Kotlin was the worst thing that happened to Android, I mean no disrespect but it seems that JetBrains and its team are really trying very hard to shove Kotlin down people's throat, the sad thing is that despite knowing the fact that it doesn't offer any performance improvements over Java, it is being paraded as the next big thing by overtly excited enthusiasts.

As a user of Android and a developer I want something that enhances the user experience of the apps I use and I create, I want the apps to feel and behave as smooth as iOS, the team at Google should focus on that and not on fragmenting the already fragmented community, right now they are solving a problem that doesn't exist.

I wonder if I would ever see 120/240 FPS apps in the future or if I could offload UI work and animations to a different core because you know your 7 cores are sitting idle and you can do nothing about it.

As as developer I am totally happy that it increases my productivity. You know, you don't have to use it? It is not shoved down your throat. It is a supported offer.

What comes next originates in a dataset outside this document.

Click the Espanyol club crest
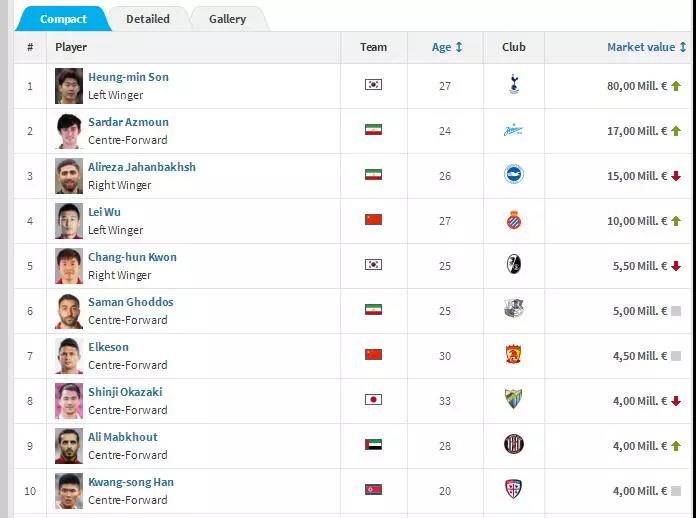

For what it's worth Android has used a separate thread for rendering since API 21. When you implement onDraw, it's really recording the commands and then sending them to the render thread for actual execution.

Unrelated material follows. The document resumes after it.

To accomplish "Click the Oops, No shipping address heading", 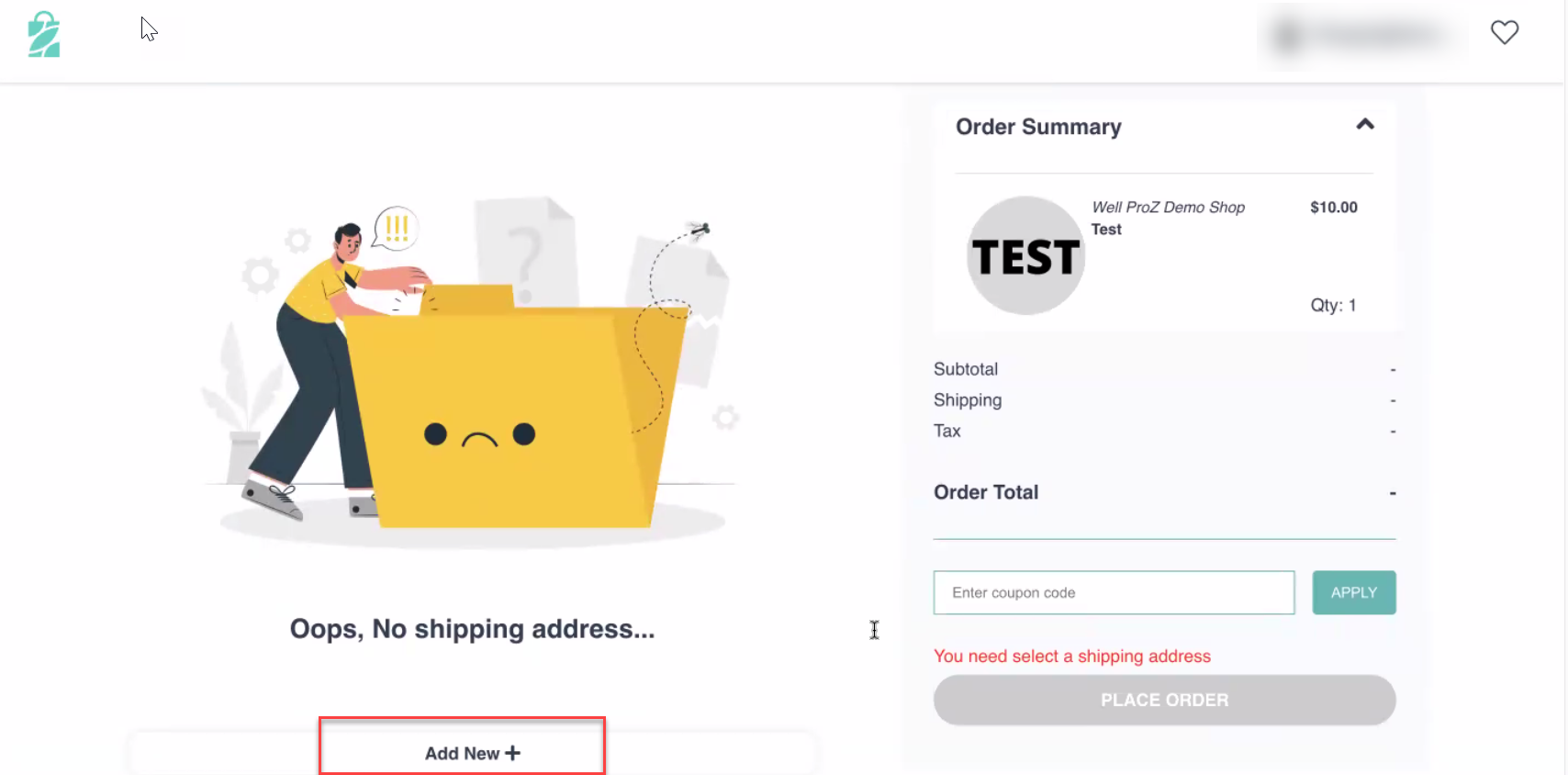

It doesn't fragment the community as you can call kotlin code from java and vice versa. Seamlessly.

Kotlin is great in that it brings Java 8 features to Java 6(lambda expressions, functional programming, etc.) and more. It's a boon to productivity and makes programming in the Java ecosystem fun again.

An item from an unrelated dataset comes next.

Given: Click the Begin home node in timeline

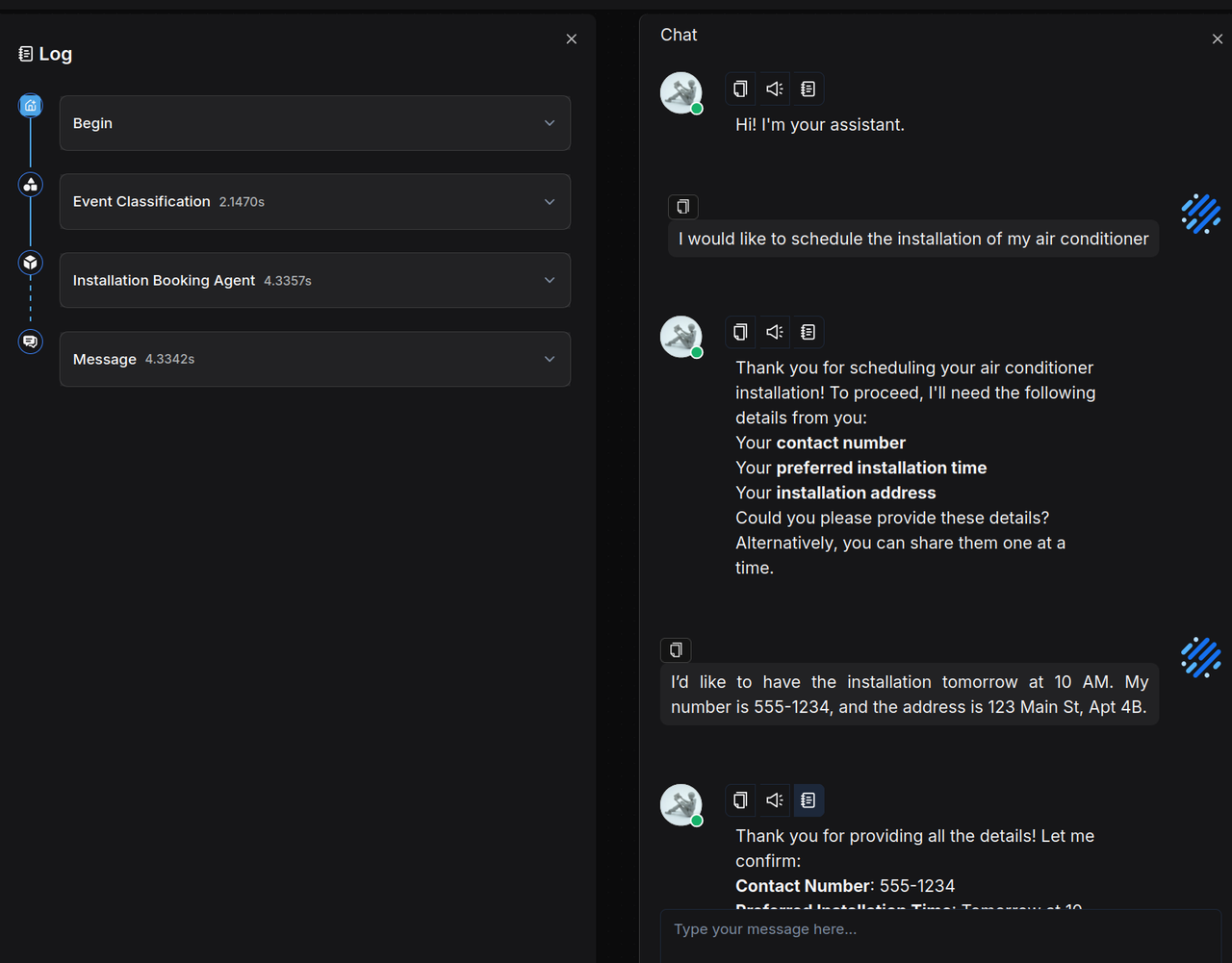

There is a sometimes increase in compiling speed but it's very marginal and the method counts increase with the transpiling but it's not noticable until the app get's on the larger side.

Does this noticeably improve build times and general smoothness? Because that's been the major problem with Android Studio.

For big mostly-C++ projects, it's considerably smoother than 2.3. It's still pretty slow to open and "gradle sync".

Yes, this was a major focus for the new Android Gradle Plugin. Unfortunately, this did mean breaking their Gradle DSL (part of reason for the new 3.0 version). Here's a talk discussing the changes:


>noticeably improve build times

yes, the newish build model is modular, allowing to only compile what needs to. Still not perfect but a huge improvement.

>general smoothness

Just as before, give enough ram to AS. Generally if it is slow it is because it is constantly trashing the memory.

Trashing memory, or thrashing? Because with AS, I’ll believe either.

thrashing, english is not my first language ^^

Hmm; I have been running extremely large projects on AS with a good but not out of this world machine.

Compilation times are too slow for my taste (ie even clean should take less than 5 seconds ideally), but the IDE itself is pretty smooth.

Again, the trick is to monitor its memory usage. It is a pity that it's up to the user to configure this, but for large projects I had to allocate more memory to AS and it makes it go from unusable to lag free.

thrashing, english is not my first language ^^

No, no, your English is fine, it's AS that's the problem. :-) I assumed that it was probably a typo of some sort, but I would truly have believed either usage. Though AS has gotten better about not trashing memory.

That said, I agree that with a properly provisioned machine, AS does well. And it's a vast improvement over its predecessor.

Yes, the new Gradle plugin reworks how dependecies are handled (significantly improving compile times for larger modular apps) and has quite a few improvements in configuration and resource processing performance. Instant run has apparently been rewritten as well.

Unfortunately those changes do mean a few breaking changes for build.gradle files.

If most of my build.gradle files need to be tweaked in order to work with AS 3.0, then I might as well just rewrite them in Kotlin -- after all, they're only 30 lines long. That way, I can use Kotlin as my programming language for Android and my build scripting language.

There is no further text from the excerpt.